J’aime cette phrase de V. Jankelevitch :

L’antiphilosophie risque, par sa stérilisation et le tarissement à la source, de fabriquer une génération d’abrutis manipulables et parfaitement dociles, incapables non seulement de réagir, mais de comprendre l’enjeu » .

La liberté ce n’est pas tout accepter. Soumission quand tu nous tiens !

Penser est la première liberté, celle qui nous enjoint de risquer nos certitudes, de les mettre à l’épreuve, de les passer au scalpel du doute. Il ne s’agit pas de s’enliser ou de se noyer dans l’océan sceptique.
Je n’ose plus sortir. Les médias entretiennent cet étrange sentiment qui m’éloigne de moi chaque jour un peu plus. Les salariés attendent un plan de restructuration.

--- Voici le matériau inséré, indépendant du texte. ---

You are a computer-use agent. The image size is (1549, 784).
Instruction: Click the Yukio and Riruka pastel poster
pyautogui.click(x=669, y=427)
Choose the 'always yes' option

Délocalisation.
Je suis abattu.
« Ainsi n’est-on jamais sûr d’obtenir ce que l’on avait prévu. Le risque alors c’est de s’en remettre, vaincu, aux affres du hasard, ou de la fatalité, ce qui revient au même. Dans ces deux cas on n’agit pas, on se laisse mener par les circonstances. » Aristote, Ethique à Nicomaque

Le risque, ici, c’est de ne pas choisir, de ne pas se risquer, se soumettre à l’ordre des choses qui m’ordonne de me taire.

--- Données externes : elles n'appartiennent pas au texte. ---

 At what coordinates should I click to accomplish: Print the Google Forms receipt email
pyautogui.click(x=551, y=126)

Risquer de tout perdre ou de gagner : tel est le choix

Réveille-toi !

Dans la rue il y a cet homme qui a tout perdu. Sans travail, sans domicile, perdu à lui-même. La nuit il a peur du silence des étoiles. La peur nous habite tous. Et si …si je perdais mon travail ? si je ne trouvais plus la force de répéter cette mécanique matinale ? Me lever, déjeuner, préparer cette mise en scène de moi-même ? Je lis Epictète. Nous craignons d’abord des représentations fruits de notre imagination. Cette peur de demain n’est que crainte de ce qui n’est pas encore, de ce qui n’est pas. Je redoute un a-venir qui n’est que fossilisation de mes projections. Réveille-toi homme de la rue… libère ta force créatrice ! Ce n’est pas le moment de renoncer à ce qui fait en toi l’humain. Risque-toi à vivre…

Vertige du risque

Sensation d’oscillation au bord du vide. On va tomber, on sent l’appel de la béance. Ouverture des possibles. Résister à ce gouffre. Il est au travail. Ce travail l’absorbe. Il y est nuit et jour. Même quand il rentre chez lui, son absence à ce monde-refuge l’inquiète. Il voit trouble. Où sont ses assises ? Il est enlisé dans ce quotidien. Univers bienveillant de la performance à laquelle son âge ne peut échapper. Il doit choisir. Risquer ce confort douloureux. Choisir ou prendre le risque de sa liberté. « Il est libre Max » chante la radio Oui, lui aussi au bord du vertige peut s’envoler.